Enhance async tool execution and error handling in Hermes agent for Atropos integration

- Updated `.gitignore` to exclude `testlogs` directory. - Refactored `handle_web_function_call` in `model_tools.py` to support running async functions in existing event loops, improving compatibility with Atropos. - Introduced a thread pool executor in `agent_loop.py` for running synchronous tool calls that internally use `asyncio.run()`, preventing deadlocks. - Added `ToolError` class to track tool execution errors, enhancing error reporting during agent loops. - Updated `wandb_log` method in `hermes_base_env.py` to log tool error statistics for better monitoring. - Implemented patches in `patches.py` to ensure async-safe operation of tools within Atropos's event loop. - Enhanced `ToolContext` and `terminal_tool.py` to utilize the new async handling, improving overall tool execution reliability.
2026-04-25 00:51:20 +00:00 · 2026-02-08 05:00:47 +00:00 · 2026-02-08 05:00:47 +00:00 · d999d9876d
commit d999d9876d
parent a8809bbd3e
9 changed files with 540 additions and 64 deletions
--- a/environments/tool_context.py
+++ b/environments/tool_context.py
@ -25,14 +25,43 @@ Example usage in a compute_reward():

 import json
 import logging
+import os
 from typing import Any, Dict, List, Optional

+import asyncio
+import concurrent.futures
+
 from model_tools import handle_function_call
 from tools.terminal_tool import cleanup_vm
 from tools.browser_tool import cleanup_browser

 logger = logging.getLogger(__name__)

+# Thread pool for running sync tool calls that internally use asyncio.run()
+_tool_executor = concurrent.futures.ThreadPoolExecutor(max_workers=4)
+
+
+def _run_tool_in_thread(tool_name: str, arguments: Dict[str, Any], task_id: str) -> str:
+    """
+    Run a tool call in a thread pool executor so backends that use asyncio.run()
+    internally (modal, docker) get a clean event loop.
+
+    If we're already in an async context, uses run_in_executor.
+    If not (e.g., called from sync code), runs directly.
+    """
+    try:
+        loop = asyncio.get_running_loop()
+        # We're in an async context -- need to run in thread
+        import concurrent.futures
+        with concurrent.futures.ThreadPoolExecutor(max_workers=1) as pool:
+            future = pool.submit(
+                handle_function_call, tool_name, arguments, task_id
+            )
+            return future.result(timeout=300)
+    except RuntimeError:
+        # No running event loop -- safe to call directly
+        return handle_function_call(tool_name, arguments, task_id)
+

 class ToolContext:
    """
@ -61,10 +90,15 @@ class ToolContext:
        Returns:
            Dict with 'exit_code' (int) and 'output' (str)
        """
-        result = handle_function_call(
+        import os
+        backend = os.getenv("TERMINAL_ENV", "local")
+        logger.debug("ToolContext.terminal [%s backend] task=%s: %s", backend, self.task_id[:8], command[:100])
+
+        # Run in thread pool so modal/docker backends' asyncio.run() doesn't deadlock
+        result = _run_tool_in_thread(
            "terminal",
            {"command": command, "timeout": timeout},
-            task_id=self.task_id,
+            self.task_id,
        )
        try:
            return json.loads(result)
@ -222,7 +256,7 @@ class ToolContext:
        Returns:
            Raw JSON string result from the tool
        """
-        return handle_function_call(tool_name, arguments, task_id=self.task_id)
+        return _run_tool_in_thread(tool_name, arguments, self.task_id)
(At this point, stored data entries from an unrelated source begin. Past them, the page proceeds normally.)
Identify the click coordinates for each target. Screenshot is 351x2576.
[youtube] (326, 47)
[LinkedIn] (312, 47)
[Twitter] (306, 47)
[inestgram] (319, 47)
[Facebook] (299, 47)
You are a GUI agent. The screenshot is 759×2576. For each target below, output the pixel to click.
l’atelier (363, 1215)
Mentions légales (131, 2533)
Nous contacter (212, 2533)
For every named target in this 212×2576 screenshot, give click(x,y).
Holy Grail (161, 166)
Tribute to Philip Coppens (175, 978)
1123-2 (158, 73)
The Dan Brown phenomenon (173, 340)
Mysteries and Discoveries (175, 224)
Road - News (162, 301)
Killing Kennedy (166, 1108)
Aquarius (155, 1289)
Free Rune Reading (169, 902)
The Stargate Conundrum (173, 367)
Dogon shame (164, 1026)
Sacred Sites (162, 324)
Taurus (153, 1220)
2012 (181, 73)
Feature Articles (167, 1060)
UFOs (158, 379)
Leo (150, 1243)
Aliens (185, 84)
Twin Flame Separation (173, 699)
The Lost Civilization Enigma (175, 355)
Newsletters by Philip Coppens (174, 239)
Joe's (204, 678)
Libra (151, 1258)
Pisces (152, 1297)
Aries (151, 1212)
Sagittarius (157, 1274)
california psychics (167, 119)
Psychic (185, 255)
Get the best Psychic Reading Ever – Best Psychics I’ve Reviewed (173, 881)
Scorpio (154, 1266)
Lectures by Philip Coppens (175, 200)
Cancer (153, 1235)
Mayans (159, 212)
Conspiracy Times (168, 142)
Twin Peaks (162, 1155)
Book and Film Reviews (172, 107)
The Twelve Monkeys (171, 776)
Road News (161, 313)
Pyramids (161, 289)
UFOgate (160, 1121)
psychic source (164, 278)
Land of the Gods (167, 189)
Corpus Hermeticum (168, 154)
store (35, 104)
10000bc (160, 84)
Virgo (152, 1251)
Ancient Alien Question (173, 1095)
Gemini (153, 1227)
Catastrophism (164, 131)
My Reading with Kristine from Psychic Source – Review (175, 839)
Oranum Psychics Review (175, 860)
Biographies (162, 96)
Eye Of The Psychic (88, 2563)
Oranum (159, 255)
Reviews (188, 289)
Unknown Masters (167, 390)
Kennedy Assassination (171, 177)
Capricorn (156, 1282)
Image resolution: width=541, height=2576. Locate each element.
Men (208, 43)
    # -------------------------------------------------------------------------
    # Cleanup
@ -240,7 +274,16 @@ class ToolContext:
        except Exception as e:
            logger.debug("VM cleanup for task %s: %s", self.task_id, e)

+        # Suppress browser_tool's noisy debug prints during cleanup.
+        # The cleanup still runs (safe), it just doesn't spam the console.
+        _prev_quiet = os.environ.get("HERMES_QUIET")
+        os.environ["HERMES_QUIET"] = "1"
        try:
            cleanup_browser(self.task_id)
        except Exception as e:
            logger.debug("Browser cleanup for task %s: %s", self.task_id, e)
+        finally:
+            if _prev_quiet is None:
+                os.environ.pop("HERMES_QUIET", None)
+            else:
+                os.environ["HERMES_QUIET"] = _prev_quiet